2. Centers of similitude of two circles, starting with tangents (10 points)

   Review. Suppose m and n are two lines intersecting at a point P, forming an angle a (and corresponding vertical angle a'). Let c1 and c2 be two circles inside angle a or a' which are tangent to both m and n. Then the centers E1 and E2 of the circles lie on the bisector of angle a. We denote the following points: line m is tangent to the circles c1 and c2 at M1 and M2 and the line n is tangent to the circles at N1 and N2.

   • (a) Prove that these signed ratios are equal: PE2/PE1 = PM2/PM1 = PN2/PN1.
   • (b) Explain how to conclude from (a) that the dilation D with center P and ratio PE2/PE1 takes circle c1 to c2, and also takes E1 to E2, M1 to M2 and N1 to N2 .
   • (c) If G1 is a point on c1, explain why one of the points of intersection of line PG1 with circle c2 is G1', the image of G1 under the dilation with center P that takes c1 to c2.
   
   
3. Centers of similitude of two circles, starting with circles (10 points)

   Next, we start with two circles and nothing else, but then construct the tangent lines and the center of similitude.

   • (a) Create a Sketchpad figure with two circles AB and CD (by circle AB we mean the circle with center A through B. etc.) and construct the two centers of similitude. Let O be the center with positive ratio and O' be the center with negative ratio. Let k = |CD|/|AB|. Make and save a script "Circle sim centers" that takes AB and CD as givens and constructs O and O'.
   • (b) What are the signed ratios OC/OA and O'C/O'A in terms of k? Explain.
   • (c) Move the circles so that they are exterior to one another and construct the two tangent lines from O to c1 and the two tangent lines from O' to c1. Observe that these four lines appear to be the common tangents. Explain why this is true.
   
   
4. Similitude composition (Composition is a similitude--usually) (10 points)
   • Write down the vector formula for the dilation with center P and ratio k.
   • Write down the 3x3 matrix of this dilation, as in Sibley. What is the upper-left 2x2 matrix of the matrix of any dilation with ratio k?
   • Use the vector or matrix formula for similitudes to show that the composition U = TS of two similitudes S and T, possibly with different centers, is a similitude (with one special case which is an exception; what is it?). How is the ratio of similitude of U related to the ratios of S and T?
   
   
5. Applications of composition (10 points)

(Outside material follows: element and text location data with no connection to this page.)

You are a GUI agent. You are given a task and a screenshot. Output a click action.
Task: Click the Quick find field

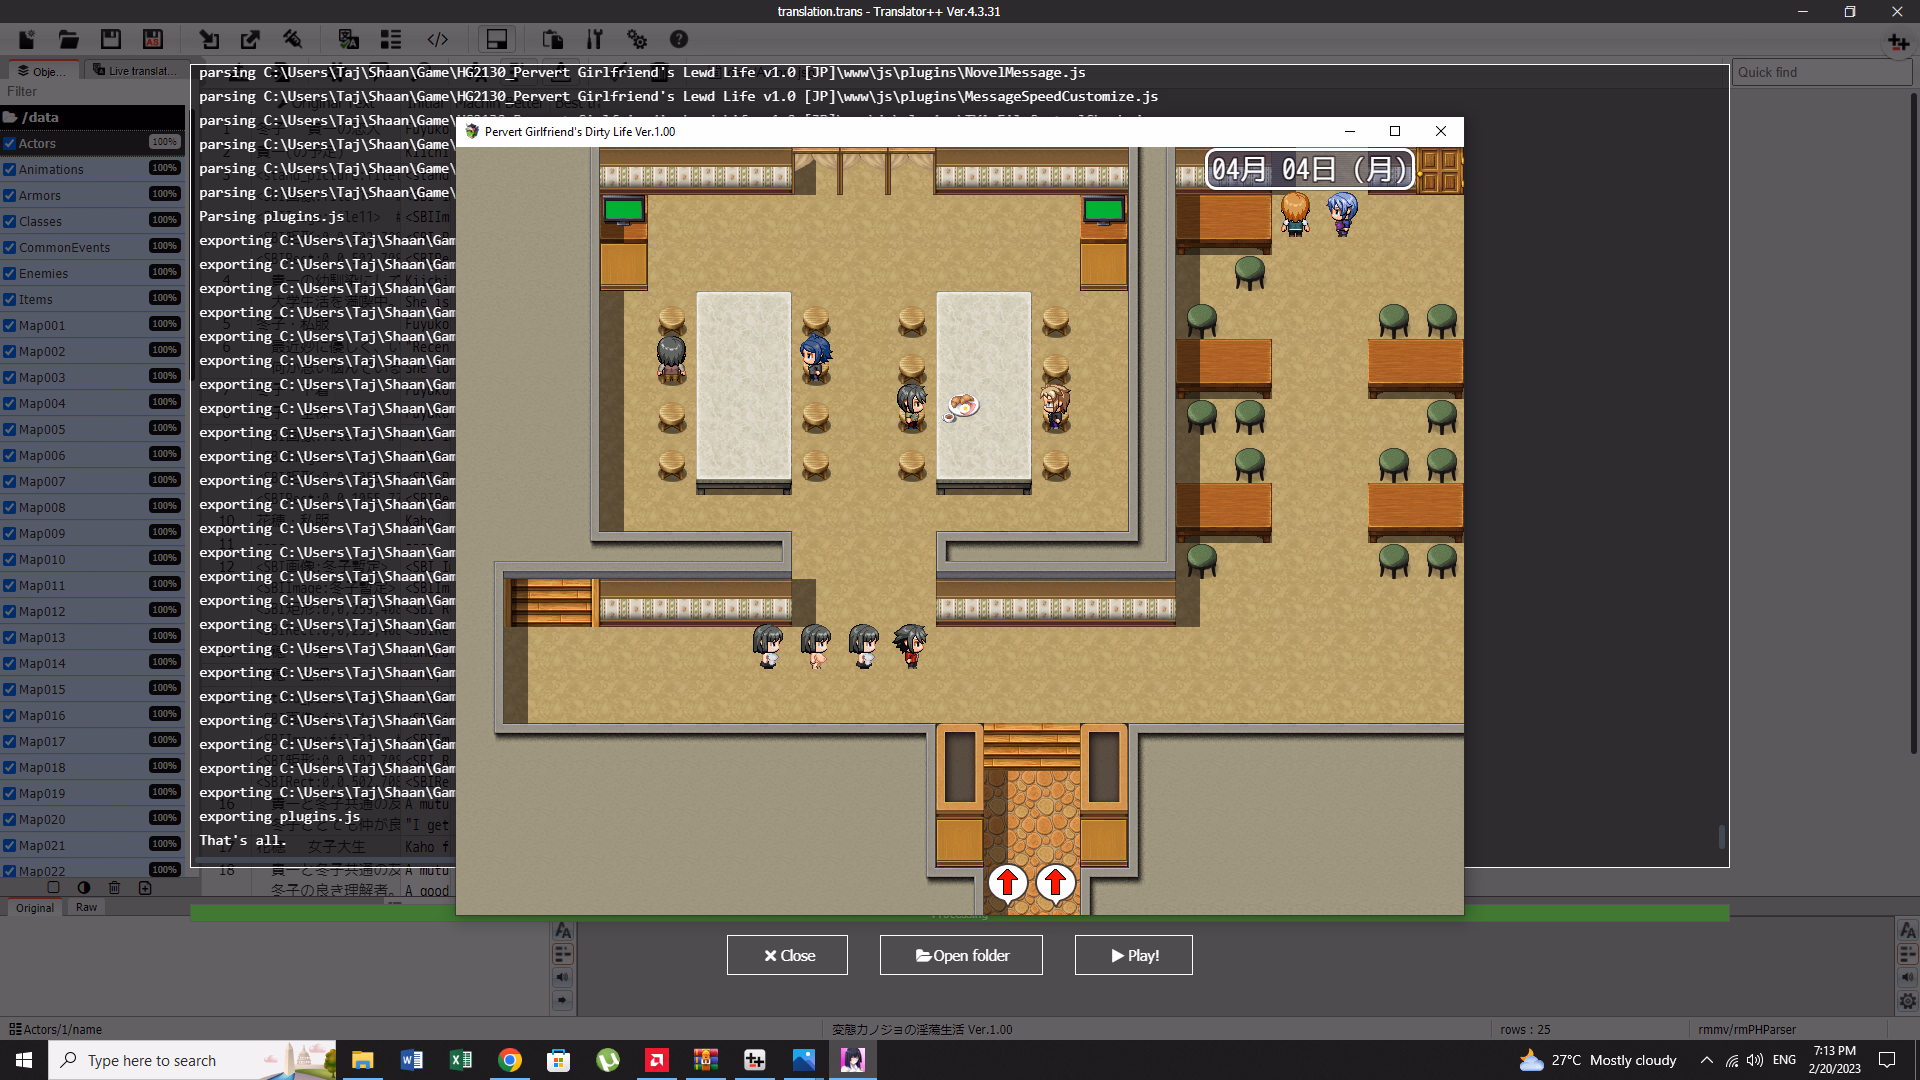pyautogui.click(x=1820, y=72)
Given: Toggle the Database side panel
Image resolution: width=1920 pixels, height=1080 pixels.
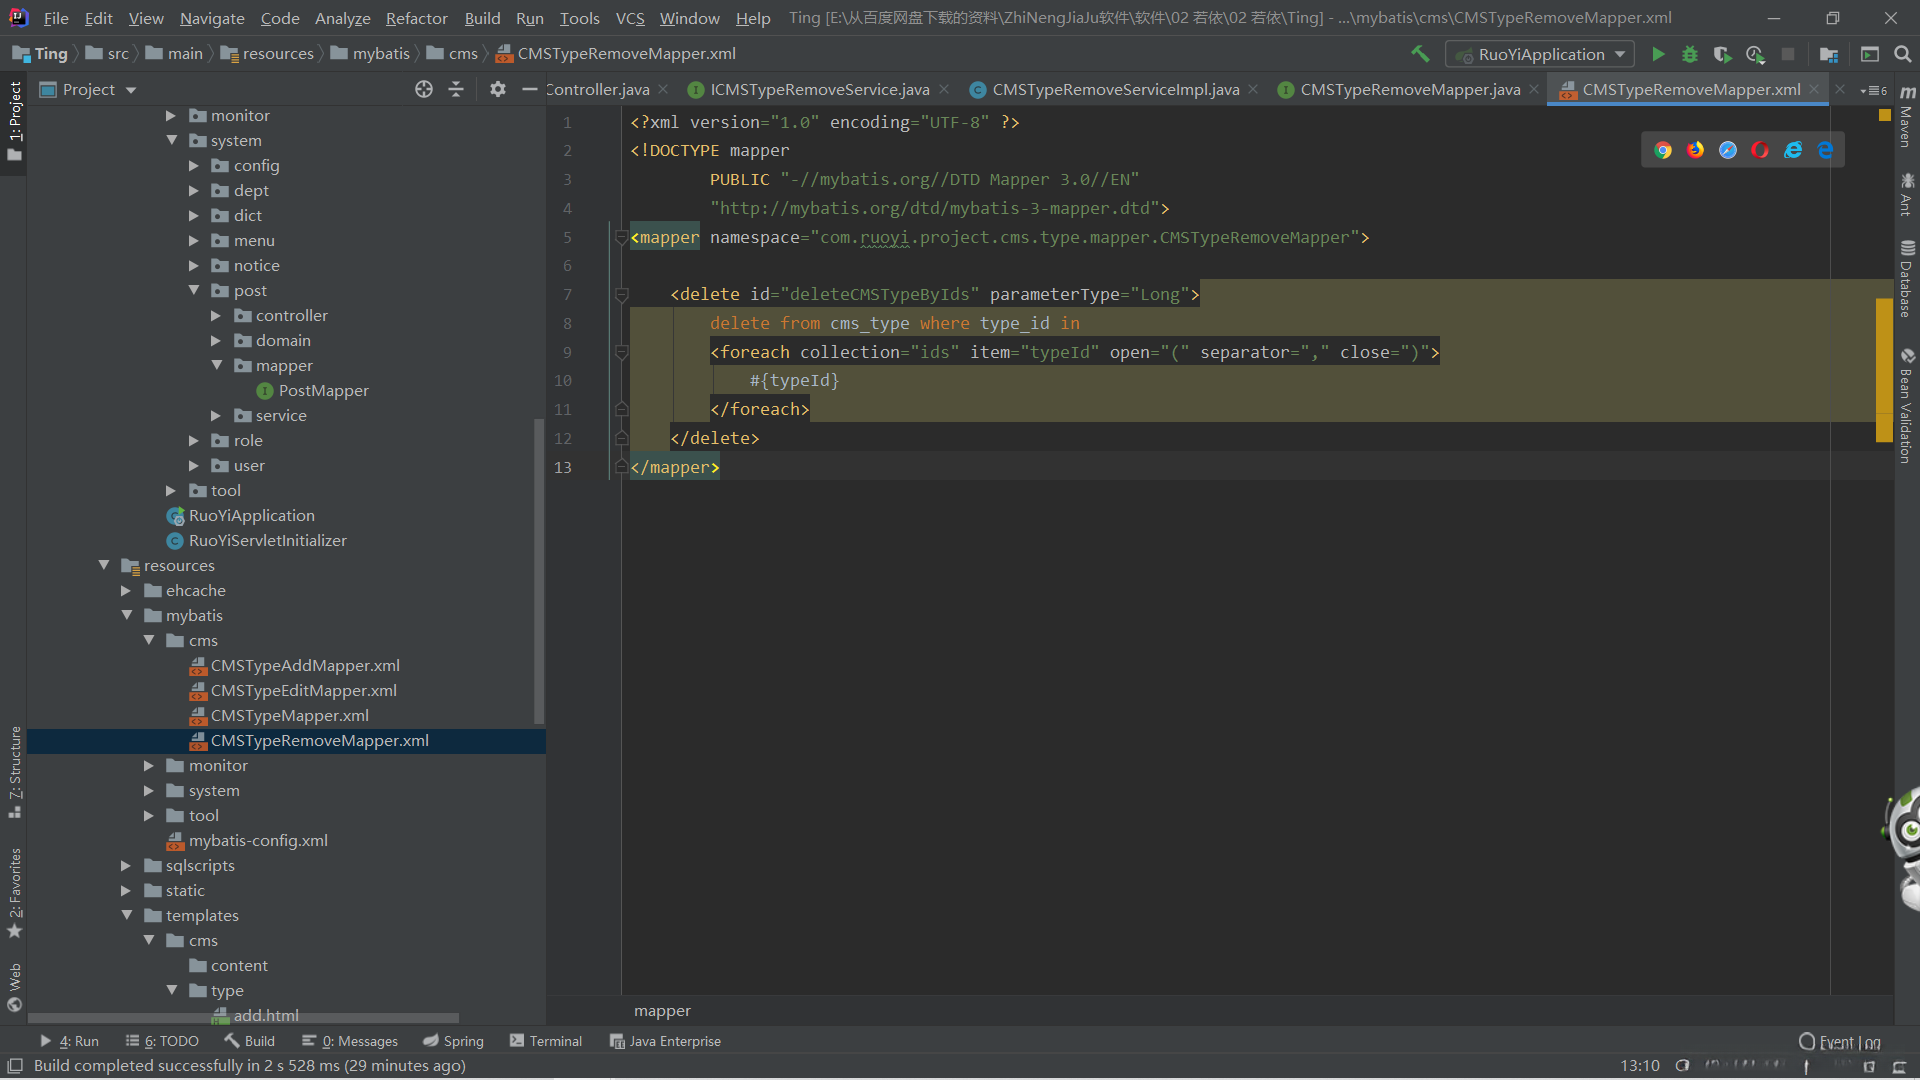Looking at the screenshot, I should coord(1907,280).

   (a) Theorem of Menelaus

   • Construct a Sketchpad figure that illustrates how the Theorem of Menelaus can be proved using composition of dilations.

   (b) Three Circle Theorem

   • Construct a Sketchpad figure with 3 circles and then use the script "Circle sim centers" to construct the centers of similitude of each pair.
   • Construct the lines through pairs of centers and observe that some centers are collinear.
   • Write down an explanation of this in terms of centers of similitude.
   • What are the special cases when one or more of the centers do not exist.